= Your objective =
Please output the lines of the listing below, from the line with "846x1400 pixels. At" to the line with "The image size is (1466, 812). [704, 177]", as a Markdown table with the columns Row and Line. Leave out blank lines.

[Interface element records]
════════

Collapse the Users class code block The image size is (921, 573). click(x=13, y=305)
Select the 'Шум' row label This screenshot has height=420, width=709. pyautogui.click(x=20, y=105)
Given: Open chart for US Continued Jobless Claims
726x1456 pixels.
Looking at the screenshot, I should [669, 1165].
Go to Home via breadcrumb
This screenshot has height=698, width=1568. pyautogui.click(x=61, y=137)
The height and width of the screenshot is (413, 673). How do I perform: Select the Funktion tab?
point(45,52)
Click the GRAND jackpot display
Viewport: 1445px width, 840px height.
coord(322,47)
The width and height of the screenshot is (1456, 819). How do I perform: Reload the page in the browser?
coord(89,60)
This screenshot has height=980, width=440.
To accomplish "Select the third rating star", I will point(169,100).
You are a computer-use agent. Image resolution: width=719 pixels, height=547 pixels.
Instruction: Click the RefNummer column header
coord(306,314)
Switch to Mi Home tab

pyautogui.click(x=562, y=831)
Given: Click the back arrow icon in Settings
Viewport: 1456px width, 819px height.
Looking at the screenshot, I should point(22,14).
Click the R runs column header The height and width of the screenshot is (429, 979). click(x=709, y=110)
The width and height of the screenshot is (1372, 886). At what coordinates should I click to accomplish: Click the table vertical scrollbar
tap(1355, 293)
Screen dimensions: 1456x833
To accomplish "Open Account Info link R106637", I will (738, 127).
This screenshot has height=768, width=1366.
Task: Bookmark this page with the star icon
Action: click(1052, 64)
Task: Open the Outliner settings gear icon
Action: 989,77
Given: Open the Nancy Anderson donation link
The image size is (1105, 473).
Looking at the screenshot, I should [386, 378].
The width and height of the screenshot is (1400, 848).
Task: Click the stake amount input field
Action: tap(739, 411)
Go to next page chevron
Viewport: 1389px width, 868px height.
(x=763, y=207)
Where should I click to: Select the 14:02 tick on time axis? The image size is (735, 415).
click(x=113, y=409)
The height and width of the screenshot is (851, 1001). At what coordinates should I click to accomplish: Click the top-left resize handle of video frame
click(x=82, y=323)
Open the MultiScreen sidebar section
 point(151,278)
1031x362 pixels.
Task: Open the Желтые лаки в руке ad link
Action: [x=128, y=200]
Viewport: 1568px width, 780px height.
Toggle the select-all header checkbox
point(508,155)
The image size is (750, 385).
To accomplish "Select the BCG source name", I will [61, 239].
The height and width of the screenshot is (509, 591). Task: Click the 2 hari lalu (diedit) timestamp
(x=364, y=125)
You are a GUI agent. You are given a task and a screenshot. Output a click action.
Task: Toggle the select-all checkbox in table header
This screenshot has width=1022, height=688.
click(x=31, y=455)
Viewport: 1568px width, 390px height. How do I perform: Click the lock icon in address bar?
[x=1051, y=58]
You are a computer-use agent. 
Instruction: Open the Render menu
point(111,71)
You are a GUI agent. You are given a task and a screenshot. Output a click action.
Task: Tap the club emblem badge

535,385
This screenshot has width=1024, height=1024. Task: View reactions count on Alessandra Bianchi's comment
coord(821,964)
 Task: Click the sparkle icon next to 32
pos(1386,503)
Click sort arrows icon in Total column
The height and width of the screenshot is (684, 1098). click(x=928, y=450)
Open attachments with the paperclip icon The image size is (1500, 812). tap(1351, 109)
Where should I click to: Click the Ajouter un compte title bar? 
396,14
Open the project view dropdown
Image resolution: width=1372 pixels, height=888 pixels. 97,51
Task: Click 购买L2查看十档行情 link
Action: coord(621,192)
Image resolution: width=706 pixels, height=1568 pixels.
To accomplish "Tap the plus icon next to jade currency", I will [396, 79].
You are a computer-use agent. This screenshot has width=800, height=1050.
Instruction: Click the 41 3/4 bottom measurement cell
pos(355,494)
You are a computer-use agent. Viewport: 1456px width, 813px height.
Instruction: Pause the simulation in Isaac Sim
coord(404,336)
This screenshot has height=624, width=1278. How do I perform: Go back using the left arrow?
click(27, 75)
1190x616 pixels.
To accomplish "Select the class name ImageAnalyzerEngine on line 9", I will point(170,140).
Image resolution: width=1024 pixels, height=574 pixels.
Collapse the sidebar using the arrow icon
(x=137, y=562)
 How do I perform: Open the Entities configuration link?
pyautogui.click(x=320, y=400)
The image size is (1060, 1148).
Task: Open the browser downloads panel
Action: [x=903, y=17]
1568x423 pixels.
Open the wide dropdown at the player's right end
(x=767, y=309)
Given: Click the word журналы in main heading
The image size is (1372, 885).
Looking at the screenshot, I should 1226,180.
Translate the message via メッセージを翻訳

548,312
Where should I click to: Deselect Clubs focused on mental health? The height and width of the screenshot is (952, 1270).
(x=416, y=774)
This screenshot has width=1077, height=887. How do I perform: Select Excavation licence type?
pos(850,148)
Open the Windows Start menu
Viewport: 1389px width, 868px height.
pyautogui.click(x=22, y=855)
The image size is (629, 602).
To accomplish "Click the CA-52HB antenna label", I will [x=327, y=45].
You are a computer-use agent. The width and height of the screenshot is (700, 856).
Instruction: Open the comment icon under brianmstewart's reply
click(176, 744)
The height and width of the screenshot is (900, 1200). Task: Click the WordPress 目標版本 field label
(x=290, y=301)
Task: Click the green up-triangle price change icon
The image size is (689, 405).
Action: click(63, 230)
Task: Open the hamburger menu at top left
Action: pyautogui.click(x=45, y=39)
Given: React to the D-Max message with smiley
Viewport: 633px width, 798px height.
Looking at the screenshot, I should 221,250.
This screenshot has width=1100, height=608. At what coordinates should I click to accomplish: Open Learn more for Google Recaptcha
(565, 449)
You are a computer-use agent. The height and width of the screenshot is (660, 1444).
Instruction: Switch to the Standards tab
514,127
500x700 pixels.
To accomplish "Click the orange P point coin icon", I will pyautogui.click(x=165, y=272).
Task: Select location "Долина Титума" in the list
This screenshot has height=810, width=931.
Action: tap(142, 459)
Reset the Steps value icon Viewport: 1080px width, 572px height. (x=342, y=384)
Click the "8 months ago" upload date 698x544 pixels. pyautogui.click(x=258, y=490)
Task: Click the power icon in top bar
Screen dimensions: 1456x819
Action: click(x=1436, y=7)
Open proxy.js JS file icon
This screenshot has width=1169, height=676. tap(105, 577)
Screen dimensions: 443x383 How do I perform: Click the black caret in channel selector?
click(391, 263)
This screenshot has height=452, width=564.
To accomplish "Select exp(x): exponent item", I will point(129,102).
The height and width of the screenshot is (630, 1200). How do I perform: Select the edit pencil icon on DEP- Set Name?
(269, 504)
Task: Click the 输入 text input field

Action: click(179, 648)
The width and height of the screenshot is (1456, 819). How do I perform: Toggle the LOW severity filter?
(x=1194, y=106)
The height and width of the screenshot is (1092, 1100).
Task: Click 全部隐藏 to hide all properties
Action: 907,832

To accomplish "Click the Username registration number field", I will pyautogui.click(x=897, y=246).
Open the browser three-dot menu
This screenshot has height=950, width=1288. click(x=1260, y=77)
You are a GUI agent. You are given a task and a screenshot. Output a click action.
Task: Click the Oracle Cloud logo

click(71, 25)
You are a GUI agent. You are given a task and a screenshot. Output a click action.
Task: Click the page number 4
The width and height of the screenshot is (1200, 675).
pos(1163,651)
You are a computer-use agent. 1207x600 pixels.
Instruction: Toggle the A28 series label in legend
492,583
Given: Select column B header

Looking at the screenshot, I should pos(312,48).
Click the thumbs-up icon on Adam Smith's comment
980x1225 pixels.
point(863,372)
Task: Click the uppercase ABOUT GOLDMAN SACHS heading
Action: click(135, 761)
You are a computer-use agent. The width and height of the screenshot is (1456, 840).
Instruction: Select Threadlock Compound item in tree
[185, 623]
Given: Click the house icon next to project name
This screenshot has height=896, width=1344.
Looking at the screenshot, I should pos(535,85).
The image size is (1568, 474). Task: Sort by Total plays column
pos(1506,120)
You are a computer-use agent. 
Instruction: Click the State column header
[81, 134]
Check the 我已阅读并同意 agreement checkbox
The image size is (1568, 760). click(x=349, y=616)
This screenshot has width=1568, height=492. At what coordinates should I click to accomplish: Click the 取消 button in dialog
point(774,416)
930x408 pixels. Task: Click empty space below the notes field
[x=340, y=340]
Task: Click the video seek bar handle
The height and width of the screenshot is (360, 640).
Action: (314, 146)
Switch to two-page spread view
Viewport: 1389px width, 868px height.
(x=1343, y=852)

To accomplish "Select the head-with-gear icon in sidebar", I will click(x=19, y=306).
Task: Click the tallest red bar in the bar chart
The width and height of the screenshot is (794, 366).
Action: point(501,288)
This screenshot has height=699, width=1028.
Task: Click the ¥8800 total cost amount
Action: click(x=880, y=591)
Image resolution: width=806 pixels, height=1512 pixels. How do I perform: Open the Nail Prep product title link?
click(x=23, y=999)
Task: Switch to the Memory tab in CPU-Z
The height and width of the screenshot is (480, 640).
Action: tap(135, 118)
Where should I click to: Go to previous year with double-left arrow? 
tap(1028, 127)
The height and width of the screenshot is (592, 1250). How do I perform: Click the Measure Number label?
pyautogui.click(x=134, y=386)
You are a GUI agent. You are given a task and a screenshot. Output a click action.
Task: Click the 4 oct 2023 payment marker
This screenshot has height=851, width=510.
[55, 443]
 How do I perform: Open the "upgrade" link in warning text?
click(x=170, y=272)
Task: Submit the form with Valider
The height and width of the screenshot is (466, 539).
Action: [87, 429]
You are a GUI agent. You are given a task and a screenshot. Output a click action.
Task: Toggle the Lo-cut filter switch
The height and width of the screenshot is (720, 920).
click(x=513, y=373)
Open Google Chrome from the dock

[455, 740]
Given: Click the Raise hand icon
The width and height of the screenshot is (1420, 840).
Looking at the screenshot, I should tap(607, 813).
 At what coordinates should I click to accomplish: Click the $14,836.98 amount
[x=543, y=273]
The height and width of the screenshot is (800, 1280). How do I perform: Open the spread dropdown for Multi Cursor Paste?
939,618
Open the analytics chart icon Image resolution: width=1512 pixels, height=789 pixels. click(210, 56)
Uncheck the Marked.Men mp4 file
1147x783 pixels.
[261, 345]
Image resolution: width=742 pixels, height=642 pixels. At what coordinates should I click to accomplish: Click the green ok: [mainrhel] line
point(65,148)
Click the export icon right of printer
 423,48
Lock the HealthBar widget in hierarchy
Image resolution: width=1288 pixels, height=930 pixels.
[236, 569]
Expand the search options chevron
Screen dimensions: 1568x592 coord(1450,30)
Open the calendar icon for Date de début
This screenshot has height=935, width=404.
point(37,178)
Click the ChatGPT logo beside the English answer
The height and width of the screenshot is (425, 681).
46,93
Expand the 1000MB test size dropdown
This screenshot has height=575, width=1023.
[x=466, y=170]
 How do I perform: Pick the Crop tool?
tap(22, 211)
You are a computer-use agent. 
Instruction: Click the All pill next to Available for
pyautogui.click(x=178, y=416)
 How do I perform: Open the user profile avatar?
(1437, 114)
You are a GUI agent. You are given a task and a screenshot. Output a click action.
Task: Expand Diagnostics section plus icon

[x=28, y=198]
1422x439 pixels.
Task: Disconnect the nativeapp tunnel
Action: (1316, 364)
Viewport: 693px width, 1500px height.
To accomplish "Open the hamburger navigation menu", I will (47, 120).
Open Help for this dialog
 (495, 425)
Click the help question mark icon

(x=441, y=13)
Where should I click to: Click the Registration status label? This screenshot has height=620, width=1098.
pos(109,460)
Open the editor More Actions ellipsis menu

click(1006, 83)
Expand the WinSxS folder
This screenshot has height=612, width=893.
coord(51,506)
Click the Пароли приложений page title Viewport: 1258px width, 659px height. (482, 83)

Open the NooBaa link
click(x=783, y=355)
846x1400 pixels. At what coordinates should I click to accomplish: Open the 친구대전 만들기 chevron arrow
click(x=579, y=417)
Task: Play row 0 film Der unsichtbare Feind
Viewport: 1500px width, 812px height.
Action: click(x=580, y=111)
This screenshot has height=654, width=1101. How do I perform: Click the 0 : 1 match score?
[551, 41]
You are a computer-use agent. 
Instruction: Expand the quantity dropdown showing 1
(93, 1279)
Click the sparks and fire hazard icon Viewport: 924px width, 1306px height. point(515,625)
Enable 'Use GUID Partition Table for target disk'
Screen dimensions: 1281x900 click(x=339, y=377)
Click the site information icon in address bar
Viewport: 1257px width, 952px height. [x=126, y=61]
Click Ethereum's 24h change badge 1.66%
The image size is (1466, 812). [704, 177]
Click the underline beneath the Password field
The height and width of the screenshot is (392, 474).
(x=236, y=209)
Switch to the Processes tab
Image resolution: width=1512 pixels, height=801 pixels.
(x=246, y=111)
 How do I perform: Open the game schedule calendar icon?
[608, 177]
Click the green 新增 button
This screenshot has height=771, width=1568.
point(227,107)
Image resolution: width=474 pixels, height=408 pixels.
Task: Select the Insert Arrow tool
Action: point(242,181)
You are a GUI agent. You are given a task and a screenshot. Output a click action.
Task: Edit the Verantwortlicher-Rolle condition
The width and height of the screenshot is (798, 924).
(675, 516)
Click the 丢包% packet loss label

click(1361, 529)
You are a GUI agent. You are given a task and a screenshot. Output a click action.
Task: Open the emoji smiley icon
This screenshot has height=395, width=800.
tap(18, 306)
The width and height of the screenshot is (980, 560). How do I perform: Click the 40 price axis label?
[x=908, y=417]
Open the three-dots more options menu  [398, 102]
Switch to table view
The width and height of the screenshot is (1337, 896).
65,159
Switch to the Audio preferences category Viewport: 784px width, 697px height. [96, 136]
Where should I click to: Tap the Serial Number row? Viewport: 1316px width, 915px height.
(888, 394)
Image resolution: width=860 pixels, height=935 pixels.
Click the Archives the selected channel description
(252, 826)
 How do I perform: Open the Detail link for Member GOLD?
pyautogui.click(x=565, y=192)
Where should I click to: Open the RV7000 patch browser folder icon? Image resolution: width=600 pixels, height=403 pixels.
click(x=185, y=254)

════════

= Task output =
| Row | Line |
|---|---|
| 1 | 846x1400 pixels. At what coordinates should I click to accomplish: Open the 친구대전 만들기 chevron arrow |
| 2 | click(x=579, y=417) |
| 3 | Task: Play row 0 film Der unsichtbare Feind |
| 4 | Viewport: 1500px width, 812px height. |
| 5 | Action: click(x=580, y=111) |
| 6 | This screenshot has height=654, width=1101. How do I perform: Click the 0 : 1 match score? |
| 7 | [551, 41] |
| 8 | You are a computer-use agent.  |
| 9 | Instruction: Expand the quantity dropdown showing 1 |
| 10 | (93, 1279) |
| 11 | Click the sparks and fire hazard icon Viewport: 924px width, 1306px height. point(515,625) |
| 12 | Enable 'Use GUID Partition Table for target disk' |
| 13 | Screen dimensions: 1281x900 click(x=339, y=377) |
| 14 | Click the site information icon in address bar |
| 15 | Viewport: 1257px width, 952px height. [x=126, y=61] |
| 16 | Click Ethereum's 24h change badge 1.66% |
| 17 | The image size is (1466, 812). [704, 177] |